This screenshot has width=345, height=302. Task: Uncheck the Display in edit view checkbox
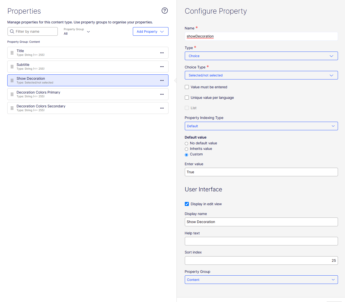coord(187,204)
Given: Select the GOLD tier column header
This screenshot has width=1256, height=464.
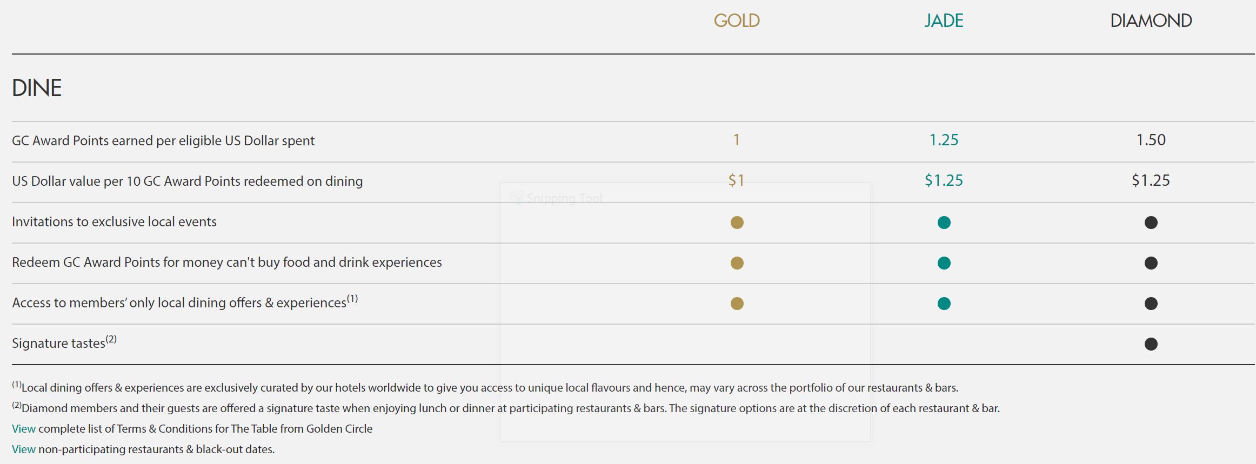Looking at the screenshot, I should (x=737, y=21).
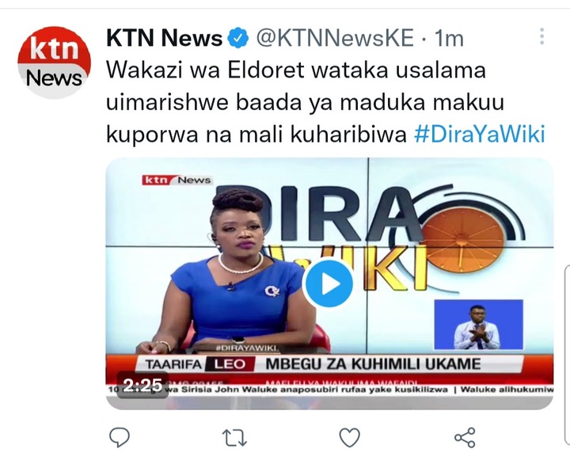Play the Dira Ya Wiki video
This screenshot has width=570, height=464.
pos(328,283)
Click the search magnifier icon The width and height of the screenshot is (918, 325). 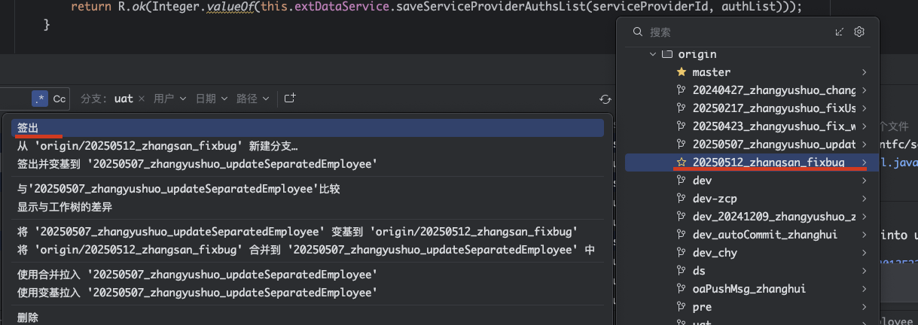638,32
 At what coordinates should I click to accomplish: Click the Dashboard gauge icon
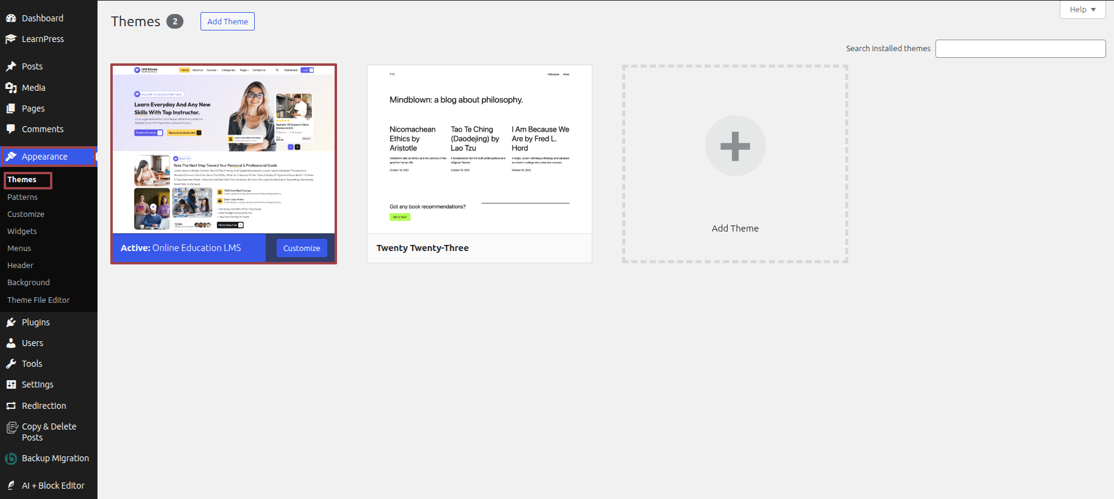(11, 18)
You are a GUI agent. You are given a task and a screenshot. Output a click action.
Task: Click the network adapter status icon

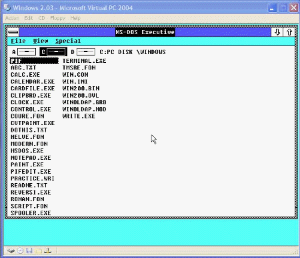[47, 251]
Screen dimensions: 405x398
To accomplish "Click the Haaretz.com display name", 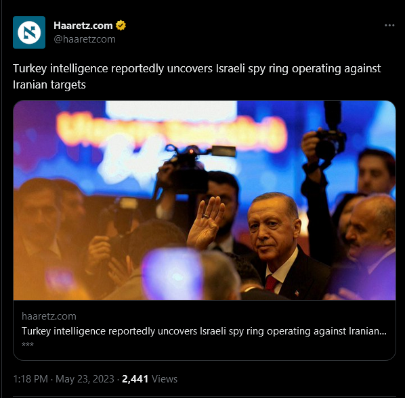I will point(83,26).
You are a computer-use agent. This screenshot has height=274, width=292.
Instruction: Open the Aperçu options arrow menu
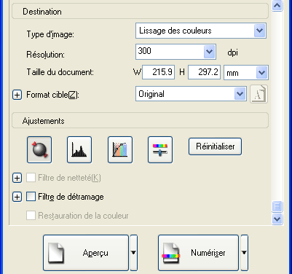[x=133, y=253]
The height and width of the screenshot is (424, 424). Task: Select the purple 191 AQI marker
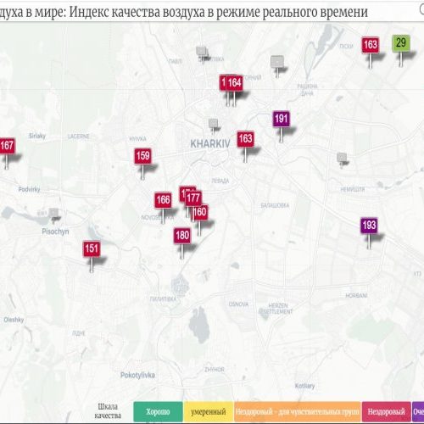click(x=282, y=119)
________
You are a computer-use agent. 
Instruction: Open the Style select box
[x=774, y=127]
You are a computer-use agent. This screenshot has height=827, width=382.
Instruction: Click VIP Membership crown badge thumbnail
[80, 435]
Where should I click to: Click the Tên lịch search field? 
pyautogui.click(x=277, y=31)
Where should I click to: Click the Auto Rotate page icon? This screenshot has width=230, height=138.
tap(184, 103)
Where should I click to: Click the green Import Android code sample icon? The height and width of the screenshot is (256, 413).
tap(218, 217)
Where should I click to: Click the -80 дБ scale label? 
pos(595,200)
________
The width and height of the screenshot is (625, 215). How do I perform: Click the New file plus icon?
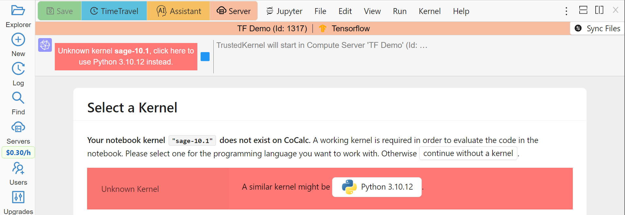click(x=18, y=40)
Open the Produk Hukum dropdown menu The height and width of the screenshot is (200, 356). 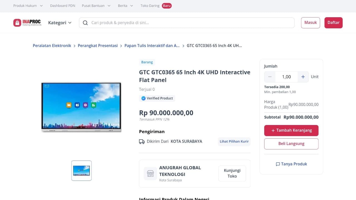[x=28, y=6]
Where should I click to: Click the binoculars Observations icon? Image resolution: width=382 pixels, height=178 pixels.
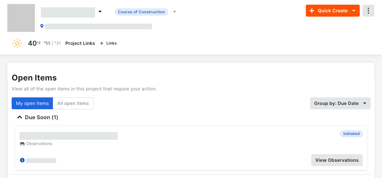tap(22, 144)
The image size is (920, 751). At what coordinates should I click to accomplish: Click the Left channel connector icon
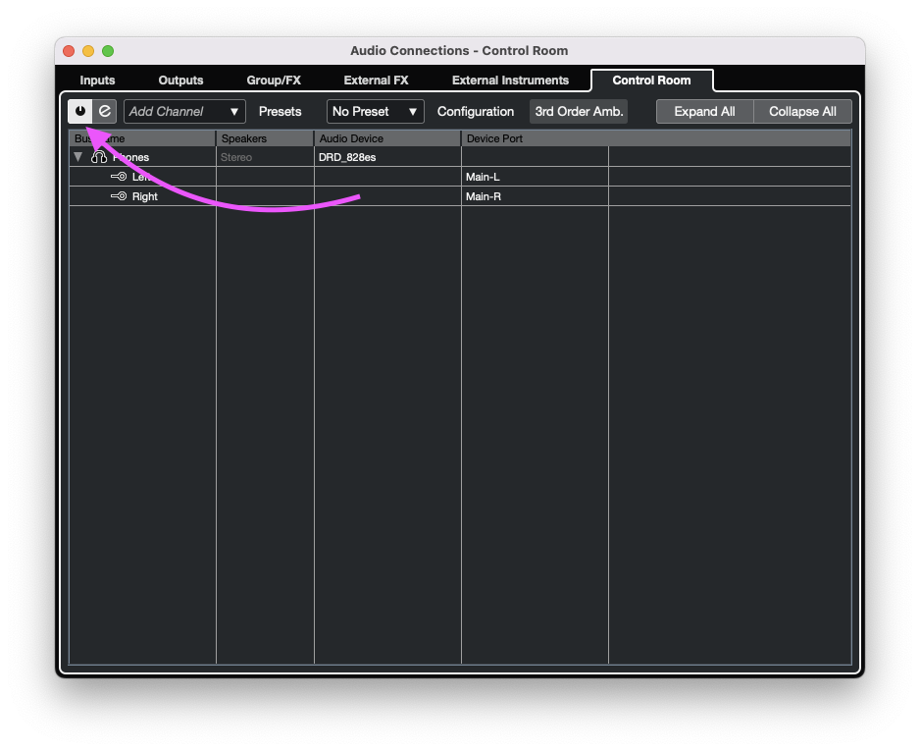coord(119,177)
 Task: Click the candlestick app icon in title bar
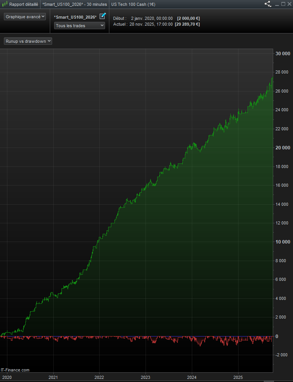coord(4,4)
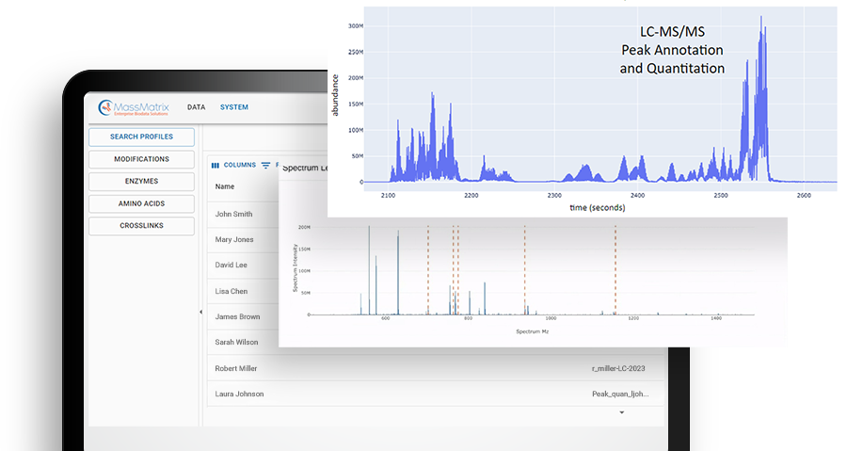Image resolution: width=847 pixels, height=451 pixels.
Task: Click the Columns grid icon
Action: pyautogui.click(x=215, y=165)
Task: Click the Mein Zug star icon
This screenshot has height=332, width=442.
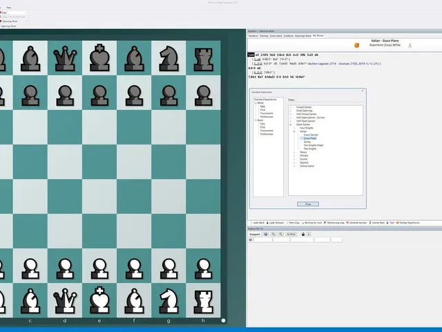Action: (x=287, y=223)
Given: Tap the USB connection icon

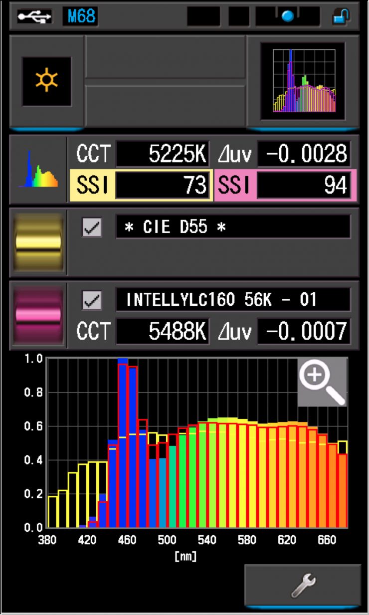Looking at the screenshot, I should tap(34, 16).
________
> **What is required**: Each line that includes the string "computer" should be copied from the data.

> **Answer space**:
You are a computer-use agent. This screenshot has height=274, width=292.
You are a computer-use agent. 
You are a computer-use agent. This screenshot has height=827, width=382.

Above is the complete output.